The best books about women, politics and journalism in the post-World War II years

The Books I Picked & Why

The Good Girls Revolt: How the Women of Newsweek Sued Their Bosses and Changed the Workplace

By Lynn Povich

The Good Girls Revolt: How the Women of Newsweek Sued Their Bosses and Changed the Workplace

Why this book?

The book takes place beginning in the 1960s – a time of economic strength and cultural change. An increasing number of young, educated women entered the workforce, yet the newspaper help wanted ads were segregated by gender and the discrimination was common. In the midst of this time, Lynn Povich was hired at Newsweek, renowned for its strong coverage of civil rights and the changing social mores.
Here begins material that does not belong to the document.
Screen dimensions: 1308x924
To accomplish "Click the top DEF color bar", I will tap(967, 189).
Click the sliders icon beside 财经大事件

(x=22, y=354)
But in reality, the job was a career dead end. Women researchers only occasionally became reporters, very rarely writers, and never editors. The limitations for women journalists were obvious.

Then in March 1970, Newsweek published a cover story about the Women’s Liberation Movement called “Women in Revolt”. It was at the time that more than 40 Newsweek women charged the magazine with employment discrimination. Povich was one of the plaintiffs. In the book, Povich details the lives of several lawsuit participants. She explains the impact of the women’s personal experiences to their professional lives at a changing time. This book is helpful in understanding how lawsuits helped create a change for women in the workforce, and journalism specifically.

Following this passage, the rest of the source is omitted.